Al analizar todas las aristas de la felonía de la cual era objeto lo embargó una furia tan intensa que decidió perseguirlas sin cuartel hasta debajo de cada piedra. Porque el día anterior justo estudiaba la posibilidad de darles un tiempo de reflexión y después proyectaba proponerles que volvieran al redil. Pero esta nueva traición lo desgarró de tal manera que la única idea que le cruzaba la mente era la de destruirlas. A la bruja incitadora no podía tocarle ni un pelo, pero a estas rebeldes sí. Las masacraría sin ninguna misericordia, aunque le imploraran perdón millones de veces en todas las lenguas vivas y en las muertas.
Así que Satanás cerró los ojos. Se concentró en las facetas de su yo y eligió las que más le convenían dadas las circunstancias. Permitió que salieran hacia el exterior las fuerzas oscuras del Duat y les pidió auxilio a las que obraban fuera de él y en la oscuridad. Su parte de Apofis —la enorme serpiente enemiga de Ra y que cada noche atacaba su barca solar— le salió de la boca en forma de humo negro como el carbón. Y olía a pescado en descomposición, a azufre y a papiros.
La neblina oscura ganó consistencia y se convirtió en un enorme reptil que respiraba, palpitaba y balanceaba la intrincada musculatura. Cuando se enroscaba y se desenroscaba los anillos producían un rugido similar al de las tripas de una persona famélica. Apofis efectuó una reverencia en señal de respeto, con lo que la escamosa y achatada cabeza se retorció. No honraba a Satanás, sino a sí misma. Lo evidenciaba el resplandor orgulloso de los gigantescos ojos de pupilas verticales —rojos como el pecado— y que destellaban encolerizados. Algo lógico, al fin y al cabo era parte de él. El aroma que ahora desprendía —una nueva combinación de tierra mojada, papiro, canela, albahaca, calamares en mal estado y merluza fresca— le inundó las fosas nasales e hizo suspirar a Satanás.

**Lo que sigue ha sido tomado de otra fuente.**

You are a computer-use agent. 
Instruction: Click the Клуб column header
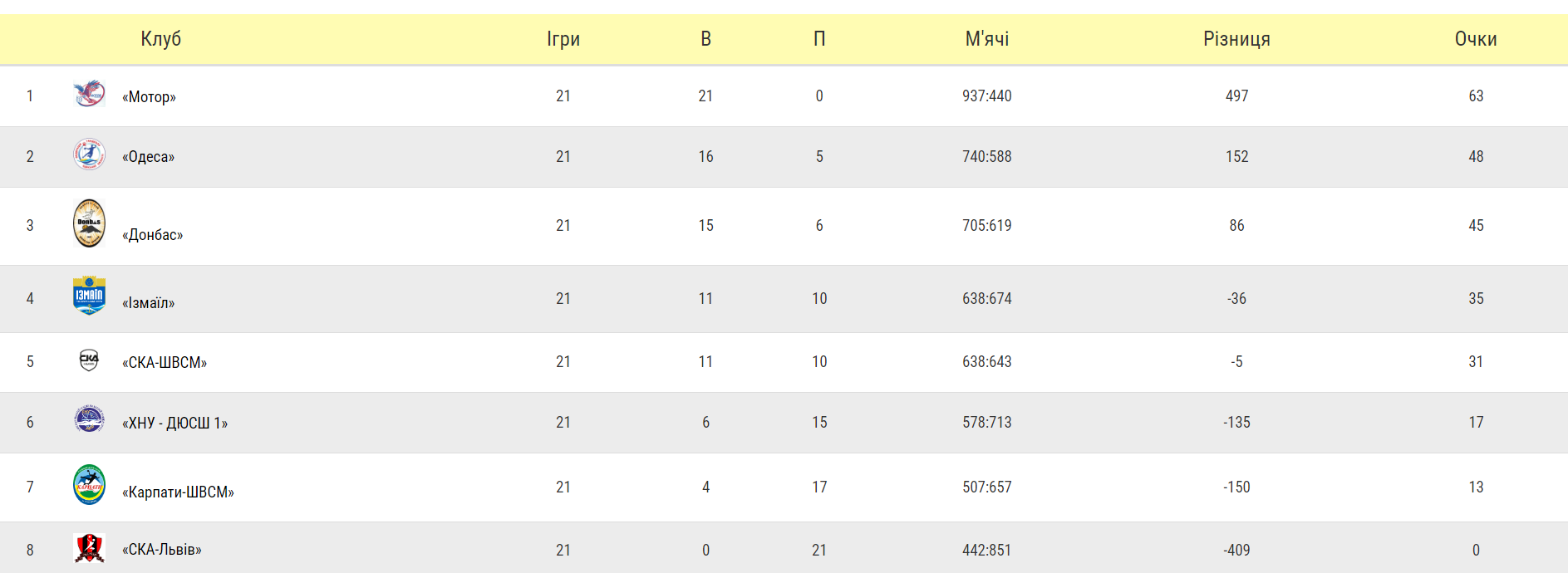pyautogui.click(x=160, y=39)
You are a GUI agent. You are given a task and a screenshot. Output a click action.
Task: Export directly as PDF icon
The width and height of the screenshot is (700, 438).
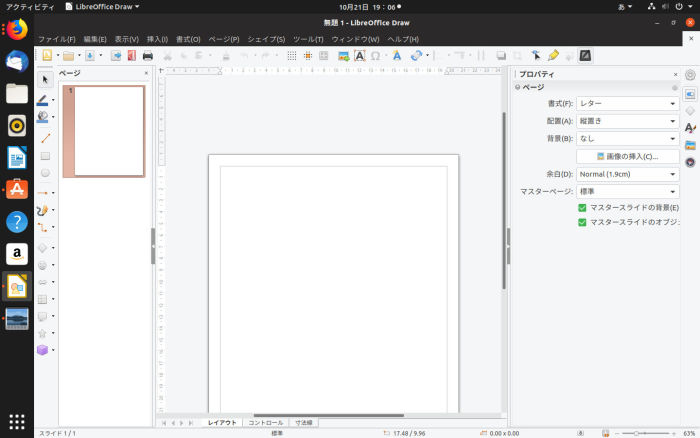pos(132,56)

—Ya sabes qué hacer. —Le acarició el lomo rugoso—. Ve al Antiguo Egipto e impide las llamas que las brujas pretenden encender. Protege los acontecimientos que nos favorecen y que tienen que ocurrir, tal como acontecieron y sin desviarte de la línea recta... Si alguien altera el pasado y no nos afecta, déjalo correr. Hagamos trabajar horas forzadas a Dios, será una dulce revancha.

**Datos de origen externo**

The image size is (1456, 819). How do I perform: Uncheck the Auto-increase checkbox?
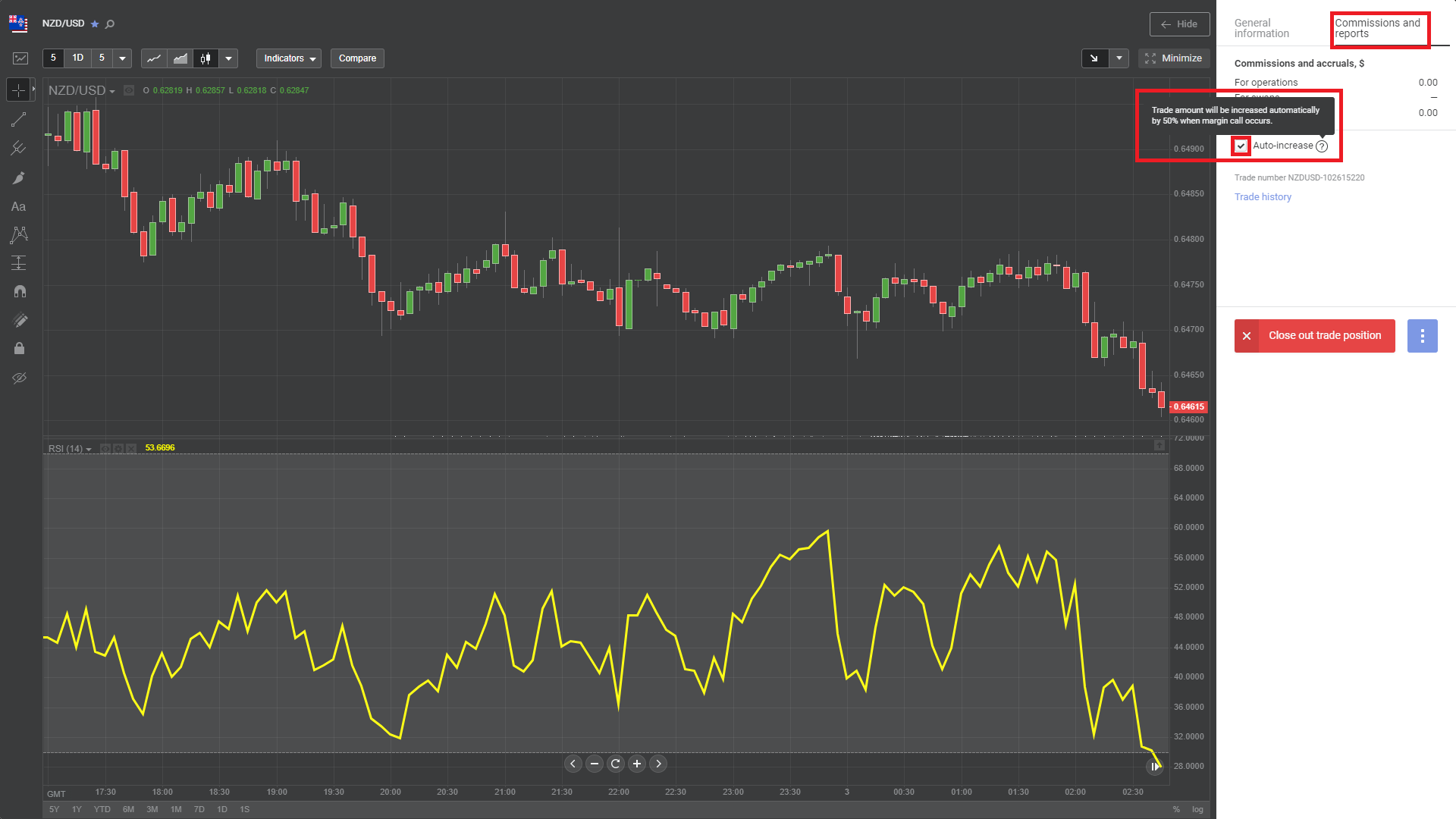click(x=1241, y=146)
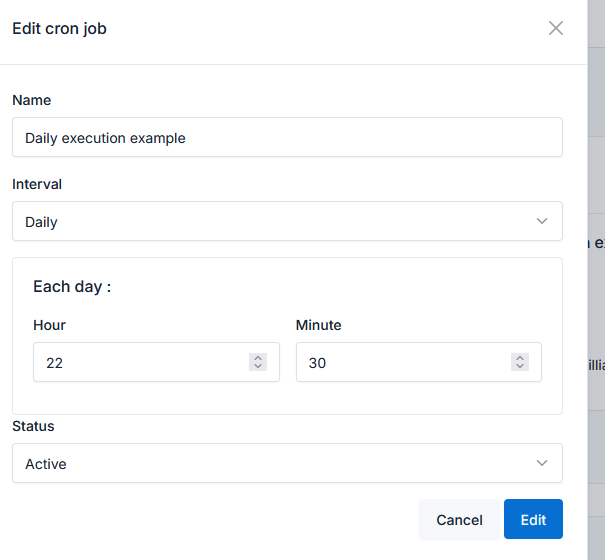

A partir de ahí el Diablo enfocó la atención en cazar a Gerberga y compañía. Debía impedir que se salieran con la suya. Según le había informado Abezi-Thibod, habían hechizado una moneda de oro macizo de la época del emperador Diocleciano, que trasladaría a Danielle al presente. Siguió el rastro y analizó los puntos temporales y los sitios en los que había despliegues de magia de esta extraordinaria magnitud. Y empezó a recorrerlos a velocidad mental. En la Antigua Grecia exploró los aromáticos bosques de abetos blancos, de carpes, de hayas y de robles de Troya y gritó sus desleales nombres uno a uno. Escrutó, de lejos, cómo en la batalla de las Termópilas las polis griegas lideradas por Esparta contenían en tierra el avance del Imperio Persa. Llenó los pulmones con el olor metálico de la sangre y los oídos con el entrechocar de las espadas y con los gritos de odio y de venganza eterna mientras extendía los brazos hacia el cielo para burlarse del Creador. No encontró a las brujas allí, pero se sintió realizado.

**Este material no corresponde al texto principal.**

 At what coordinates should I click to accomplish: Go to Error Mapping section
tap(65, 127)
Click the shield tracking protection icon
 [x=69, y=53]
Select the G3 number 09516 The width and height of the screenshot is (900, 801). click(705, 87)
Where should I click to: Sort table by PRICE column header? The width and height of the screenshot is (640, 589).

Las muy malditas —para despistarlo— saltaban de época en época. En un momento se hallaban en la Edad Media y se escondían detrás de un monje que portaba un estandarte y que caminaba en dirección a la primera cruzada. Y, luego, pegaban un salto hasta la Antigüedad Clásica y se materializaban en los oráculos más reputados y se escabullían entre los mármoles con perfume a incienso y a laurel que las protegían de su antena sobrenatural.
Incluso irrumpieron en la Revolución Francesa para que la fragancia de la pólvora, de los sueños frustrados, de las cabezas cortadas y de la sangre que regaba las calles le impidiera olfatearlas igual que un sabueso. Y siempre lo mantenían lejos del Antiguo Egipto. Esto era positivo, pues les imposibilitaba llevar los planes a buen término. Porque Satanás las buscaba y las rebuscaba para escarmentarlas y sin exteriorizar el más leve asomo de piedad.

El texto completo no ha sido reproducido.